■ The request
Reproduce word for word the lines from the one containing "What do you see at coordinates (687, 651)" through the one containing "center [687, 651].", leaving out the pictures.

— START Material for this exercise —

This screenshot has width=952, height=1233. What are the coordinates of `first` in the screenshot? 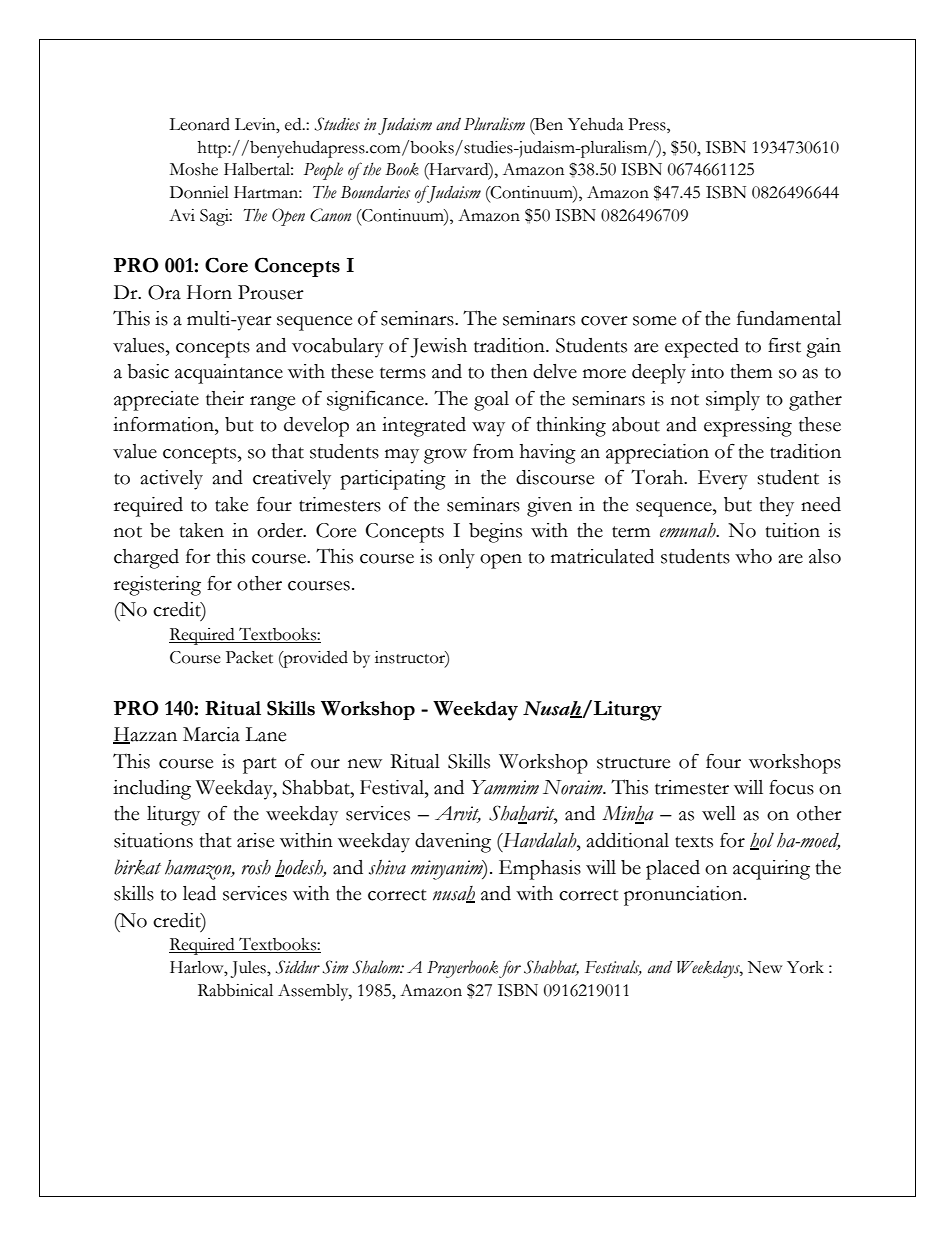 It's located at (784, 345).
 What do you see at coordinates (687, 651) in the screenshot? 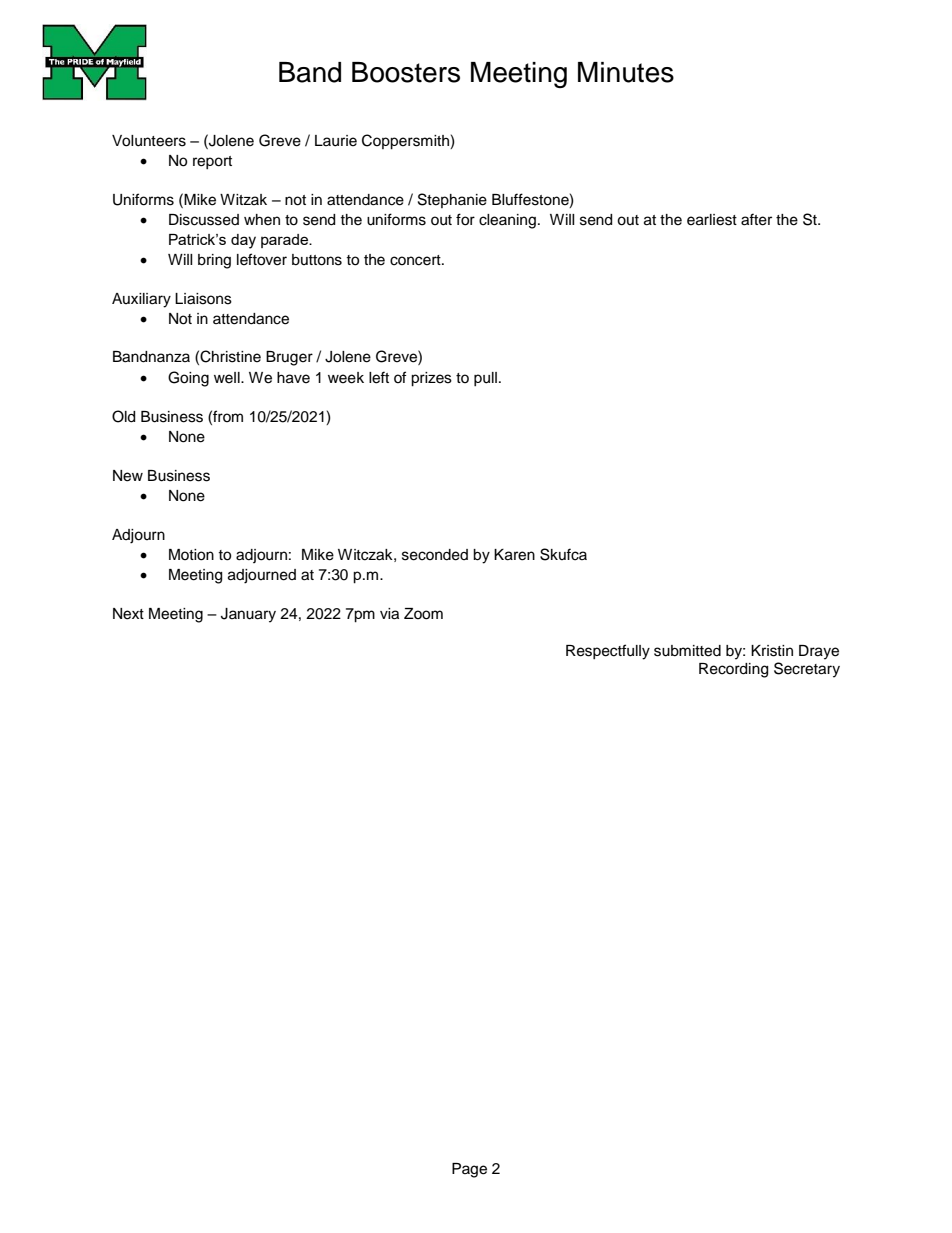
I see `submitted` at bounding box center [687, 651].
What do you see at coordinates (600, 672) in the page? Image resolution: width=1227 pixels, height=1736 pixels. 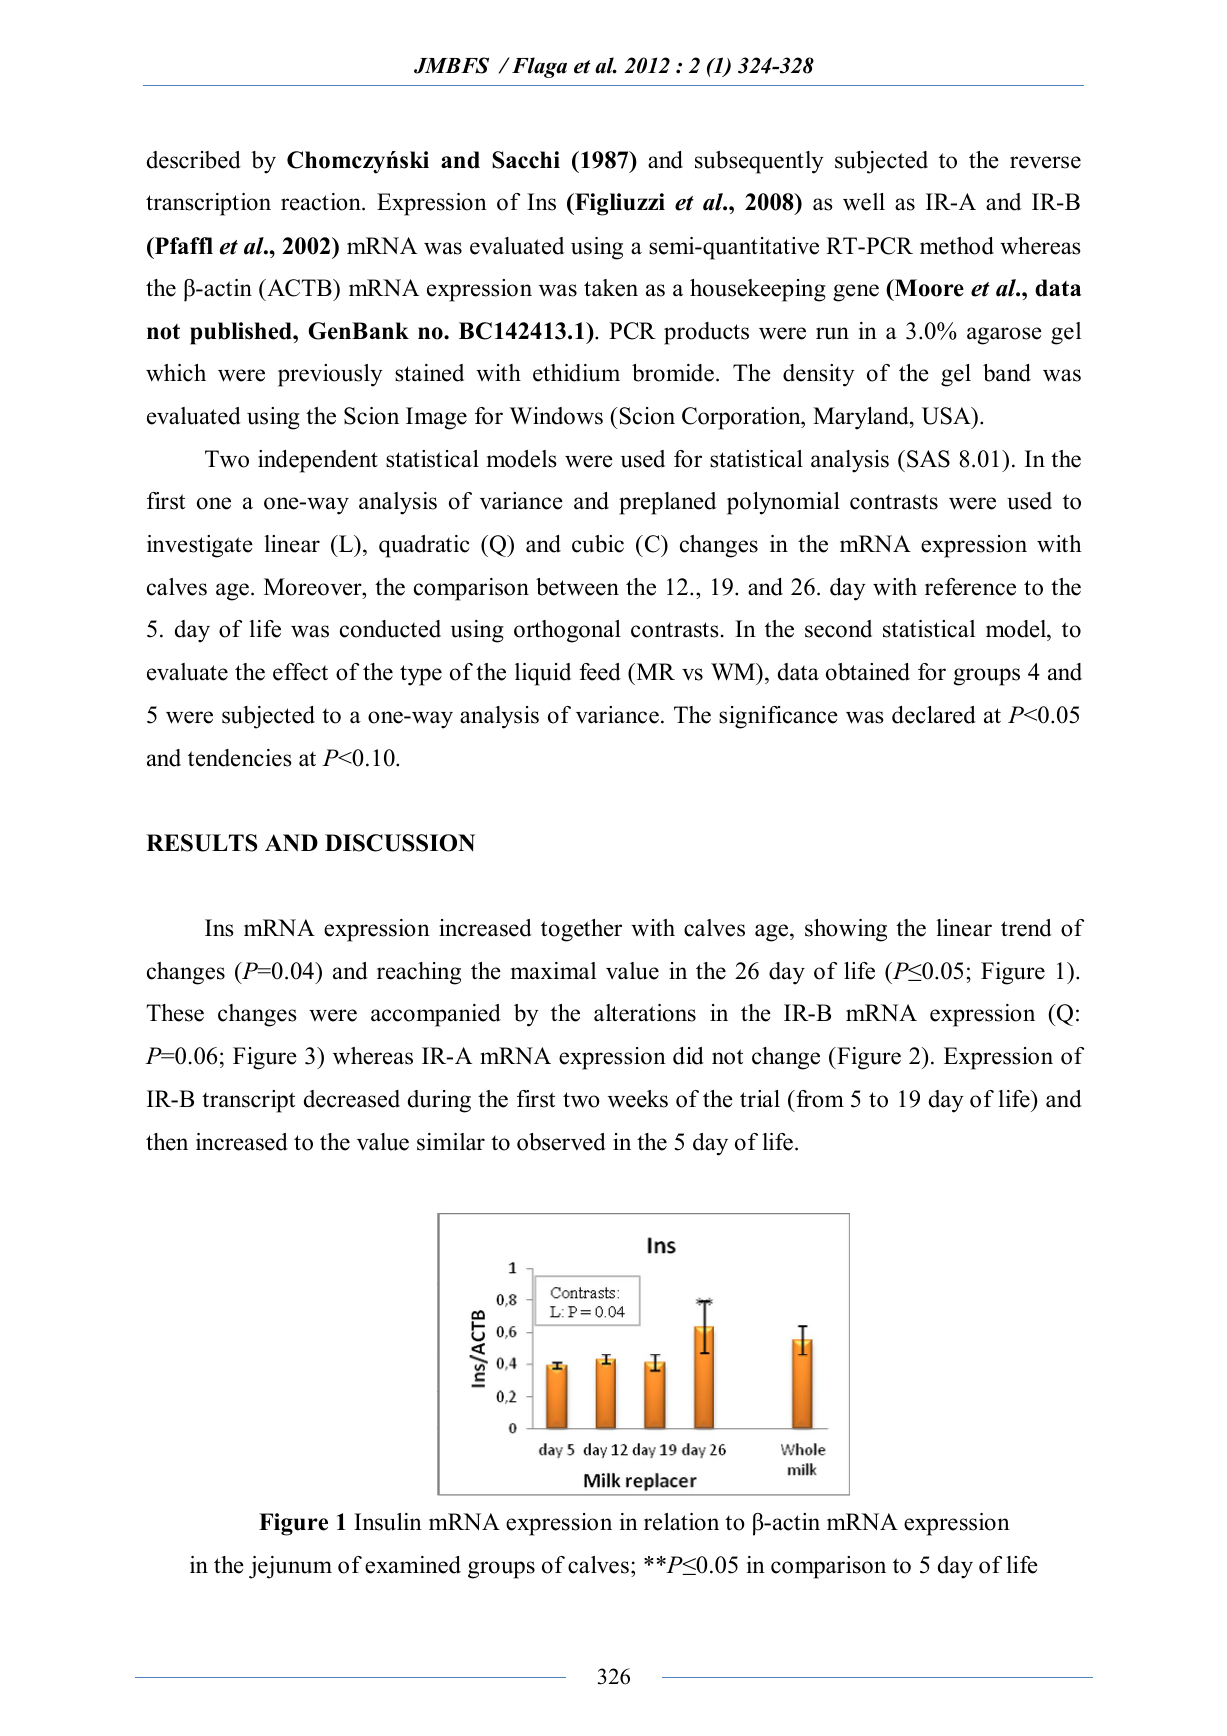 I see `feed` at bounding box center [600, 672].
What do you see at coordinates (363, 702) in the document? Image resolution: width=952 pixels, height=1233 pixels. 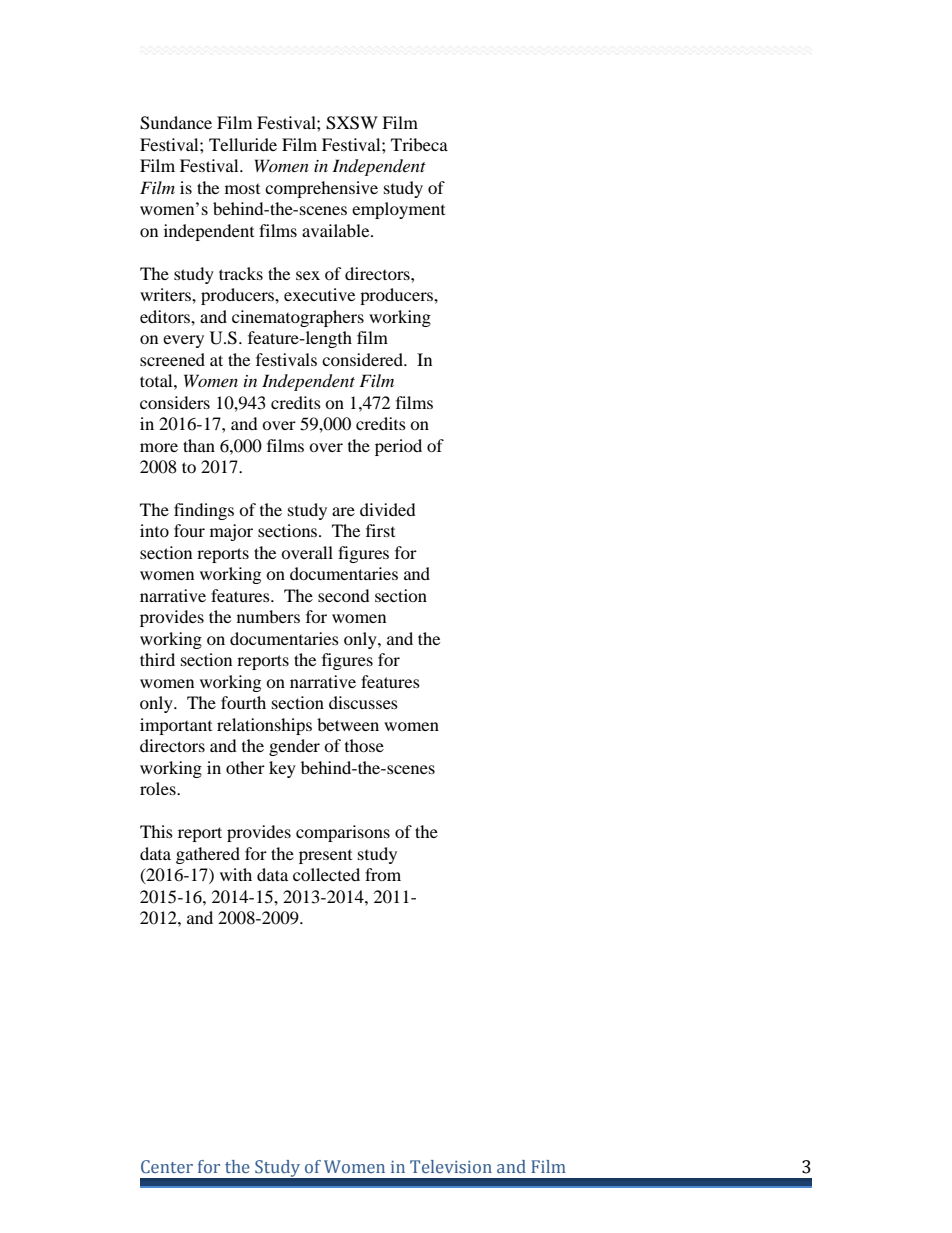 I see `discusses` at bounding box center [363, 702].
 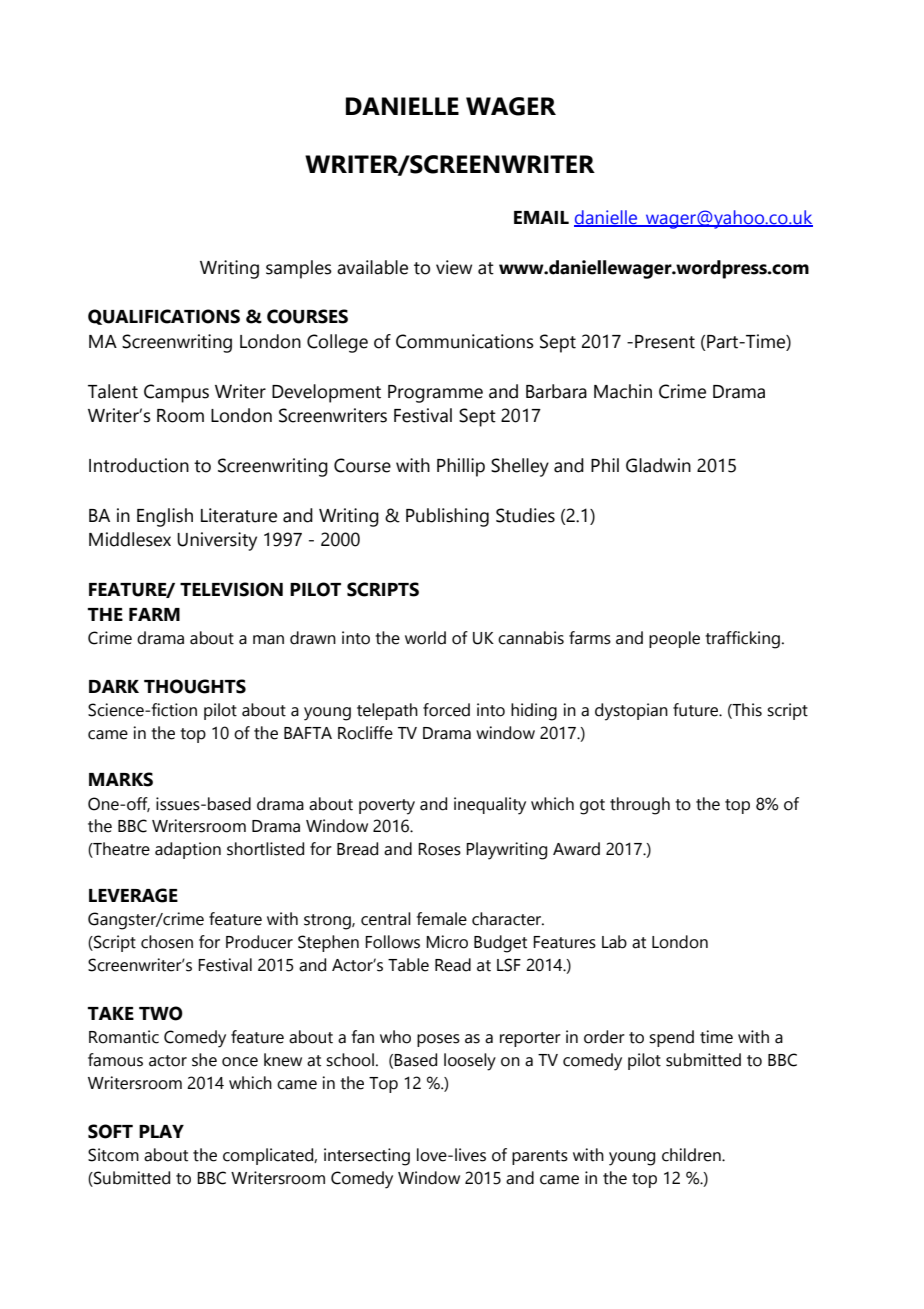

— END Material for this exercise —

■ Result for this task
 What do you see at coordinates (687, 651) in the screenshot? 
I see `submitted` at bounding box center [687, 651].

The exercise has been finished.